WDSP
- DeFuniak Springs, Florida; United States;
- Broadcast area: Fort Walton Beach, Florida
- Frequency: 1280 kHz
- Branding: AM 1280

Programming
- Format: Independent music

Ownership
- Owner: The SportzMax, Inc.

History
- First air date: 1956
- Last air date: June 9, 2021
- Former call signs: WDSP (1956–1969); WGTX (1969–2006);
- Call sign meaning: DeFuniak Springs

Technical information
- Licensing authority: FCC
- Facility ID: 60812
- Class: D
- Power: 5,000 watts (day); 46 watts (night);
- Transmitter coordinates: 30°42′41″N 86°6′25″W﻿ / ﻿30.71139°N 86.10694°W

Links
- Public license information: Public file; LMS;

= WDSP =

Radio station in DeFuniak Springs, Florida

WDSP (1280 AM) was a radio station licensed to DeFuniak Springs, Florida, United States, serving the Walton County, area, with a commercial-free format of independent music. The station was last owned by The SportzMax, Inc.

==History==
WDSP was founded in 1956 by W.D. "Cooter" Douglass and his wife, Marie. After spending several years broadcasting as WGTX, the station was reassigned the WDSP call letters by the Federal Communications Commission (FCC) in 1969.

LaVernie (Vern) Foster Jr., was hired by Mr. and Mrs. Douglas as manager of WDSP in 1957. The studios were at 30 South 8th Street, the current location of Peck Cawthon Insurance Agency.

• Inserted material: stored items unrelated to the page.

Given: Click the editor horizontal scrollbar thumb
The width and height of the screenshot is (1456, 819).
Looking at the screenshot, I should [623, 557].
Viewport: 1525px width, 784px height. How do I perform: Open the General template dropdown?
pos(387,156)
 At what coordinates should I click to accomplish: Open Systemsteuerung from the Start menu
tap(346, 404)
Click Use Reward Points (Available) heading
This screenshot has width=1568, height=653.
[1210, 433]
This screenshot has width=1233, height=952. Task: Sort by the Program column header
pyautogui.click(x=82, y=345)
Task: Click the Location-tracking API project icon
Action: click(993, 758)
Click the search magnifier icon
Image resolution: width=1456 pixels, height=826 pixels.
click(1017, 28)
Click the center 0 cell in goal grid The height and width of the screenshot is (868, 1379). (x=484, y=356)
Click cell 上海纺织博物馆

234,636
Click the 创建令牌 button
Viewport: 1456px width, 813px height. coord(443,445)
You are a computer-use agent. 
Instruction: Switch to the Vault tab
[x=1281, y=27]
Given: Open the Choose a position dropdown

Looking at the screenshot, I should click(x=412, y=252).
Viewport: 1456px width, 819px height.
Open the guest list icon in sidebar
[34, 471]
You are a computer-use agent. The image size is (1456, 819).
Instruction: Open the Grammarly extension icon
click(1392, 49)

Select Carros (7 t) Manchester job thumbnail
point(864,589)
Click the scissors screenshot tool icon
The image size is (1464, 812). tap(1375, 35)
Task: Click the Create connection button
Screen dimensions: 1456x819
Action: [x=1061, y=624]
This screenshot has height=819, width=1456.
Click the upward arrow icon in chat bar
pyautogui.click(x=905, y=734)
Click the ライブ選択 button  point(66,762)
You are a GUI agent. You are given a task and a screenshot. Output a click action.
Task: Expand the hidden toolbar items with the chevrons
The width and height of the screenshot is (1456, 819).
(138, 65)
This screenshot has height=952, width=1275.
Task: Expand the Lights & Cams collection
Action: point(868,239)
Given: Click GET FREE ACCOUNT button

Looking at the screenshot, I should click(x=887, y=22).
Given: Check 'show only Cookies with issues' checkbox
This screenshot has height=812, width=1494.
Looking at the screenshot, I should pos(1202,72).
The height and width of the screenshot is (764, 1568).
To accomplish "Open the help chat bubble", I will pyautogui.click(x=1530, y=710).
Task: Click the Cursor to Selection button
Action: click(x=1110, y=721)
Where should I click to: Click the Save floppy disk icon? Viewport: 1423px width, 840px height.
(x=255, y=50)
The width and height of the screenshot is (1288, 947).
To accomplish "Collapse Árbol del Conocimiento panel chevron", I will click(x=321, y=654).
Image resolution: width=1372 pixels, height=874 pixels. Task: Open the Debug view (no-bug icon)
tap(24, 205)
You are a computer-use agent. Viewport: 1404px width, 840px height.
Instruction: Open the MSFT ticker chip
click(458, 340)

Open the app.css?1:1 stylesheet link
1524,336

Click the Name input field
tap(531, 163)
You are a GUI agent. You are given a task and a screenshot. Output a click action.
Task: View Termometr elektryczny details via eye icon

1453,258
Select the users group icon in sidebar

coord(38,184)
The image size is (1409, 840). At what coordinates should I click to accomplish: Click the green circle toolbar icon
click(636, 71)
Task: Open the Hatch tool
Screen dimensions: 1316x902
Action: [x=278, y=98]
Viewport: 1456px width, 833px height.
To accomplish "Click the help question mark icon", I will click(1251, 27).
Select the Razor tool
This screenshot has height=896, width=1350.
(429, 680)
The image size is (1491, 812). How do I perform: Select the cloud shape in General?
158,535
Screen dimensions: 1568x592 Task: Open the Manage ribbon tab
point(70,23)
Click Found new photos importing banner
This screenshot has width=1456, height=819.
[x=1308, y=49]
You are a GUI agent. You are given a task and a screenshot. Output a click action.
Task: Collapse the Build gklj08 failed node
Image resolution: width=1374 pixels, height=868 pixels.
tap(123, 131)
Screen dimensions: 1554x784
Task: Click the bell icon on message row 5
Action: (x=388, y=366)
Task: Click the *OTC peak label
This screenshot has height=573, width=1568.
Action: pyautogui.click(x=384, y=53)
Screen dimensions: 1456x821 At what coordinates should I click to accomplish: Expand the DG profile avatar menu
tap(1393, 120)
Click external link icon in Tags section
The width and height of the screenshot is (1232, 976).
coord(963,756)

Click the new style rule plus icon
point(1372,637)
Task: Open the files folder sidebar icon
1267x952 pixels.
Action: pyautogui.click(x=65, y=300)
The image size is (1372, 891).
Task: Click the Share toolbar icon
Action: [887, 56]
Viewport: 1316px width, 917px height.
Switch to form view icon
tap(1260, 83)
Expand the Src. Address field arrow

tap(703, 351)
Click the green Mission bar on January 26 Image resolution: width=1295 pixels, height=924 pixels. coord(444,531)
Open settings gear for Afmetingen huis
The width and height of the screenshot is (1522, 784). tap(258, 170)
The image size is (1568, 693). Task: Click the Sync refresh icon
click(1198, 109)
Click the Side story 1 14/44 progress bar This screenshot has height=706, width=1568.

After serving in World War II in the United States Army Air Corps, in the Chemical Corps, Vern Foster attended Trade School in Gadsden, Alabama where he received his certification in Broadcast Radio. He initially worked at WELR in Roanoke, Alabama, as an announcer and technician.

After moving to Florida to manage WDSP, Vern Foster became an avid golfer and was the Club Champion at the DeFuniak Springs Golf Course on more than one occasion. He was also an accomplished fisherman, hunter and marksman.

During the cold war and threat of nuclear attack from the U.S.S.R. in the early 1960s, Vern oversaw the construction of a bomb shelter/civil defense broadcast center, which was located in the back yard of his residence where the transmitter and tower for WDSP was located at the intersection of South 2nd Street and Bruce Avenue.

Vern Foster died in a single car crash on February 19, 1966, near the Forestry Service Fire Watch Tower located on Highway 90 about 3 mi east of DeFuniak Springs. Not long after his death, the radio station changed ownership and the WDSP call sign was changed to WGTX. The studio of WGTX was relocated to the bomb shelter facility in the late 1960s where it remained for years.

The station was reassigned its original WDSP call sign by the FCC on February 25, 2006. Its license was cancelled and the call sign deleted by the FCC on March 30, 2023, due to the station apparently having been silent since June 9, 2021.